CLEO DICKERSON, ET AL., PLAINTIFFS,
V.
SECTEK, INC., ET AL., DEFENDANTS.



The opinion of the court was delivered by: Ellen Segal Huvelle, United States District Judge.

    MEMORANDUM OPINION

Plaintiffs TaWanda Waters, Cleo Dickerson, and Angela Reed claim that their employer, SecTek, Inc. ("SecTek"), and their former supervisor, Thomas Smith, engaged in disparate treatment discrimination based on sex, hostile work environment harassment, and retaliation in violation of the District of Columbia Human Rights Act ("DCHRA"), D.C. Code § 2-1401 et seq. Defendants have moved for summary judgment on all three counts. As to disparate treatment, defendants argue (1) that plaintiffs have failed to demonstrate adverse employment action; (2) that plaintiffs cannot demonstrate that they were treated differently than similarly situated male employees; and (3) that plaintiffs cannot establish that defendant's nondiscriminatory reasons for their employment actions were a pretext for discrimination. As to retaliation, defendants assert (1) that any adverse personnel action was taken before plaintiffs had engaged in statutorily protected activity; and (2) that plaintiffs suffered no adverse employment action as a result of the alleged retaliatory harassment. Finally, as to hostile environment, defendants assert (1) that the conduct about which plaintiffs complain falls short of the kind of severe or pervasive conduct actionable under the DCHRA; and (2) plaintiffs have no evidence demonstrating that the alleged harassment was based on their sex.

For the reasons given below, the Court will grant defendant's motion for summary judgment as to the disparate treatment and retaliation claims, but not as to the hostile work environment claim.

BACKGROUND

Defendant SecTek is a private security company that contracts with government and commercial clients to provide security services. In July 2000, SecTek received a contract to provide security services to the National Imagery and Mapping Agency ("NIMA"), a federal agency involved in intelligence gathering and processing. The contract requires SecTek to provide complete security coverage to all posts at the NIMA site at all times. Work under the contract began on September 1, 2000.

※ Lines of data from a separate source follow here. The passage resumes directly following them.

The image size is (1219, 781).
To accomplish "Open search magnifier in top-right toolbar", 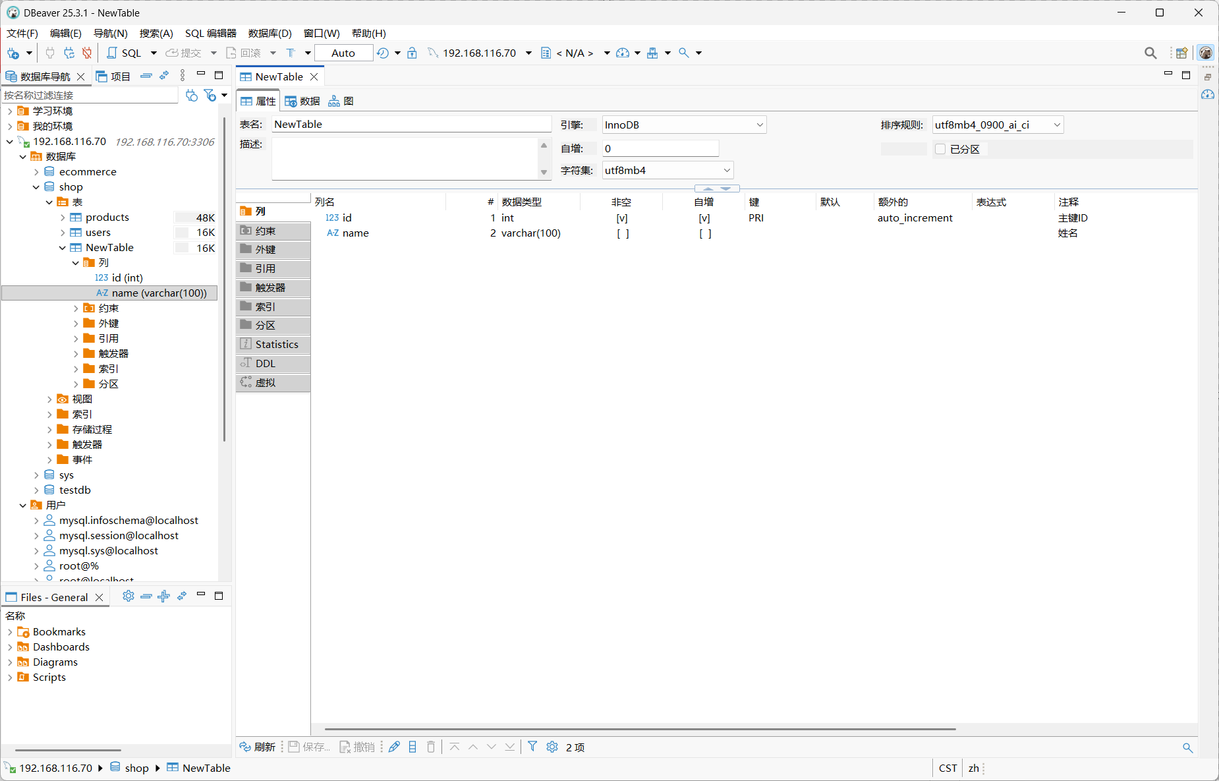I will [x=1150, y=53].

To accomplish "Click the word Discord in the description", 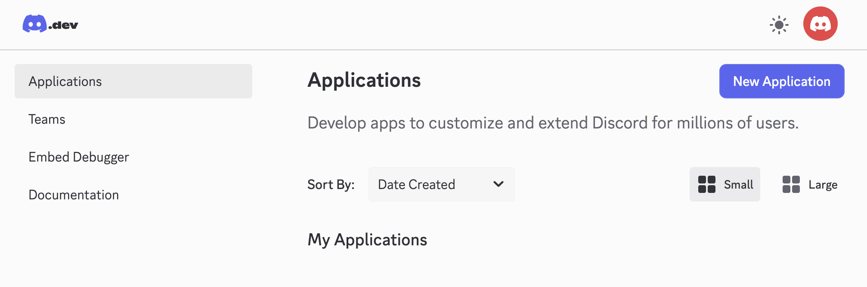I will click(620, 123).
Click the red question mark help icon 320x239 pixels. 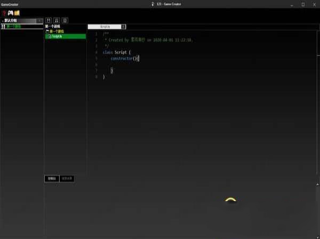pos(3,13)
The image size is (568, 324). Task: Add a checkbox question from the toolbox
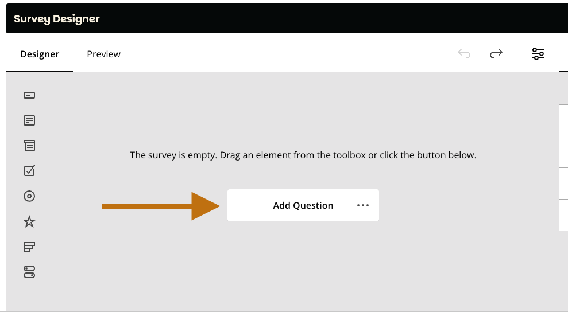[x=29, y=170]
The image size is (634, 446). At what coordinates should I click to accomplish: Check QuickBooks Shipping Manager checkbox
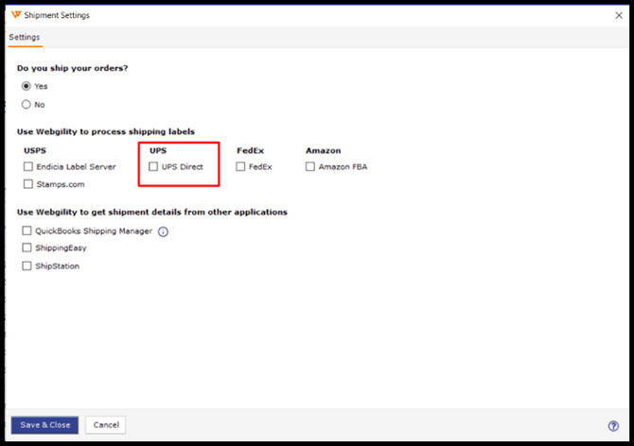tap(26, 231)
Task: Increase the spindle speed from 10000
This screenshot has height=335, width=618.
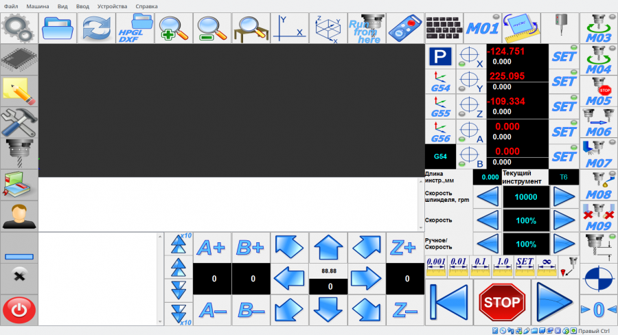Action: pyautogui.click(x=564, y=197)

Plaintiffs Waters, Dickerson, and Reed had worked as security guards at the NIMA site under the incumbent security contractor. The SecTek contract contained a "right-of-first-refusal" clause requiring that SecTek offer positions to incumbent employees. On that basis, SecTek hired Waters, Dickerson, and Reed to do the same jobs at NIMA that they had done for the previous contractor. Waters was therefore employed as Captain of the guard-force, while Dickerson and Reed served as Waters' lieutenants. (Def.'s Statement of Material Facts [Defs.' Stat.] ¶ 5.) Defendant Smith, who was not an incumbent employee, was hired to serve as the Program Manager, and as such, he was the overall manager of the NIMA location and SecTek's primary on-site interface with NIMA. (Id.). In that capacity, he supervised the three plaintiffs. (Id. at ¶ 10.) Waters, as Captain, ranked immediately below Smith in the chain of command and was the direct supervisor of Dickerson and Reed. (Id. at ¶¶ 10-11.) All four of these individuals were designated in the contract as "key personnel, " which meant that their appointments had to be approved by NIMA and that they had special responsibilities to ensure that the terms of the contract were met. (Id. ¶ 6; Def's Ex. 7 (Dickerson Dep.) at 33-34.) In addition, Waters, Dickerson, and Reed served as shift supervisors: Waters was in charge of the day shift, Dickerson ran the night shift, and Reed supervised the swing shift. (Id. at ¶ 7.)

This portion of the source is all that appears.